We went to Home Depot yesterday and I got a battery powered Ryobi lawn mower. It’s not a Porsche, it’s not a Pinto, it’s somewhere in between. I wasn’t looking for the best, I just needed the blades to be sharp and the wheels to be round.
Disclaimer: you’ll find that I keep my expectations fairly low which sounds sad, but it helps the optimist in me be pleasantly surprised when things go well. Whatever keeps your clock ticking, right?
The mower was all clean and shiny when it came out of the box and the first few push tests last night were easy. (insert a scoff here, now having finished the yard)
I plugged the battery in to charge overnight, turned the lights out (this will be an important detail later) and went to bed early.
The kids aren’t here this weekend so the first order of business for a Saturday morning is to sleep in as late as possible. Dottie (the girl dog) started howling at 7:15am. I spent the next 15 minutes Googling mussles for her. No purchase was made (yet) but threats were given.
After a few morning chores and consumption of much coffee, I dressed the part of an avid mowerist – shorts, tank top, sunglasses, Spotify, earbuds and Vitamin Water.

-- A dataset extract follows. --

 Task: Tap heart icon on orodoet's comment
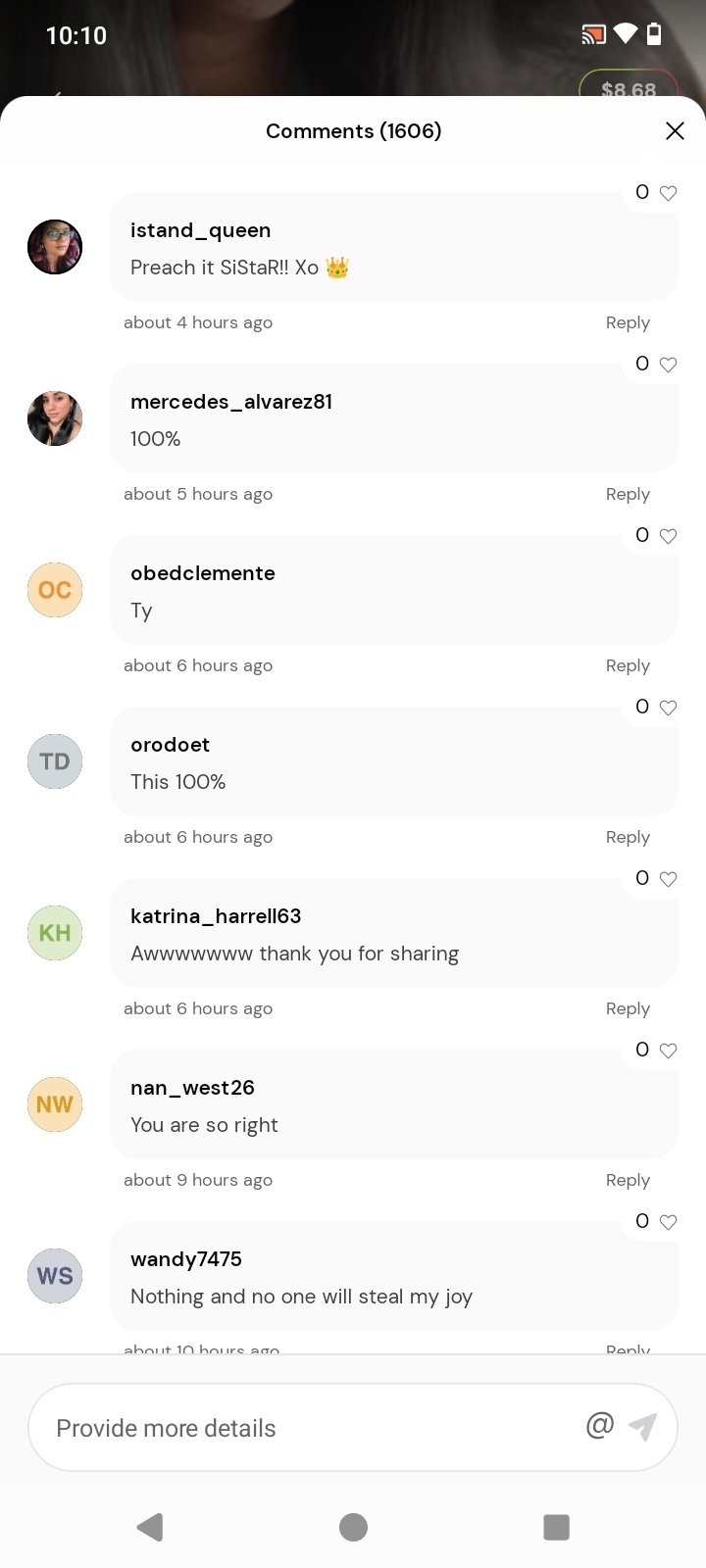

I ran inside to get the battery and to my dismay, it wasn’t charged. I turned the overhead light on to see the fine print and magically it started charging.
Then it hit me – I had chosen the one and only outlet in the house that turns on and off with the light switch. After some words I won’t repeat, I picked another outlet and watched the battery light blink at the starting line.
More four letter words inserted here.
I putz around until the battery was charged around 9am and head outside to rock my first mow job. I know that will baffle some of you, but I have never really mowed before. That was dad’s job in my house growing up. Not because it’s a man’s job, but because my dad loved to mow. Or at least that’s what I thought growing up. Now having done it, of course he didn’t love to mow. Who would love that hellish job? But I honestly thought he did when I was young. My bad.
A few things to think about before I go on:
I live on a rather large hill + It’s not a self-propelled mower + the grass is at least a foot high = I’m sweating to the oldies within 5 minutes.
Because the grass was so thick/high, I had to mow every row twice. I made it about half way down the hill before the battery gave out and left the great divide (see below).
So inside I go to charge the battery, and outside I go to get the weed whacker. I got about half way down the hill before the strings quit on me.
With no replacement spool, I ditched the whacker for the hedge trimmers. On the first blow they break apart, never to be bound again. I got a pair of utility scissors and went nuts on the bushes.
Disclaimer: I am extremely determined (some say stubborn, but I don’t talk to those people much) when I want to be.
The good Lord was trying to get me inside though because it’s now 11:something and 90 degrees. I’m drenched and my legs are bloody from wearing shorts while mowing/trimming. Pine cones are mean.
I go in for mass quantities of water and see that the battery has charged enough for me to finish the yard. It is now 12:30pm, over 90 degrees, 1000% humidity and the yard is only slighted shaded. Shoot me.
You should see the zigzag rows in the grass. Y’all, it looks like a drunkard mowed the bottom half of the yard today. It was so hot that I could actually see the Pokemon GO characters jumping around laughing at me. It was Mow-jo GO!
The battery died again as I was wrapping up, reinforcing that it was time to call it quits and cool down.
So let’s recap – it took one mower, two battery lives, one weed whacker, two extension cords, one hedge trimmer, one pair of utility scissors, one rake, four hours, six Vitamin Waters, three band-aids and two gallons of sweat to do my yard today…
And I’m not even finished.
$20 says I dream about Pokemon characters destroying my new lawn mower tonight.